Craig On the occasions that Tom Kilduff has visited the Vietnam Memorial in Washington, D.C., or the Moving Wall as it travels across the country, he always has found his way to East Panel number 53, Row 14.
The name reads Edward Mann, a Lance Corporal in the United States Marine Corps.
Killed in April 1968, Mann was the young man who accompanied Kilduff to Vietnam in 1967, and his best friend.
"The first time, it really impacted me," Kilduff said about the Moving Wall memorial. "It gets you every time you see it."
Marine Corps Sgt. Kilduff was a radioman in Vietnam, working mostly reconnaissance.
He points out the memorial lists names from the first fatalities of the war. There are names dating back to 1959.
"Most people don't realize we had people over there in 1959," he said.
The half-sized replica of the Vietnam Memorial scheduled to visit Craig Thursday through Monday at Loudy-Simpson Park lists the more than 58,000 names of veterans who lost their lives in the conflict.
Mann is on the wall because he quit caring about survival, Kilduff said.
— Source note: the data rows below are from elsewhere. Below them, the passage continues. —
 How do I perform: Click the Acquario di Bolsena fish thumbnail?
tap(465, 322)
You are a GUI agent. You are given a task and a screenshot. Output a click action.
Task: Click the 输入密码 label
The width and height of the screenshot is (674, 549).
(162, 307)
He stopped wearing his flak jacket and helmet at times.
Kilduff was part of the group that brought the Moving Wall to Meeker in 1996.
Growing up in the Northwest Colorado town, Kilduff returned home after the war fully disabled, with two Purple Hearts and two Bronze Stars.
"We brought the wall during Range Call on the Fourth of July," he said. "In Meeker that year, 11,500 signed the book, and they say one quarter of the visitors don't sign."
One of the groups that often don't sign are the Vietnam Veterans themselves, preferring to visit the wall in the early morning hours while the rest of the world sleeps.
Kilduff was one of the wall watchers during its visit to Meeker, and he met such a veteran.
The man arrived at 3 a.m. and just asked to be left alone. He made a toast at the wall, and left the bottle.
"People come all night long," Kilduff said. "Many Vietnam vets don't like crowds."
Visitors often leave items behind when they visit the wall.
Some write poems and leave them as a tribute to those who made the sacrifice.
One problem Kilduff has noticed with finding names on the wall is not knowing the full names of some people he served with.
"We knew everybody by nick-names," he said. "We didn't want to know their names (in case they didn't survive)."
Kilduff has found his peace in taking other veterans to old battlefields for visits. He has been back to Vietnam 15 times, escorting veterans to places they recall from their tours of duty.
The visits to Southeast Asia have helped Kilduff put the war behind him.
"They don't hate anyone in Vietnam," he said about the locals. "They have no resentment. Going back to Vietnam is good therapy."
Visiting the Moving Wall also is good therapy for Kilduff, and he will make the trip to Craig during the wall's visit.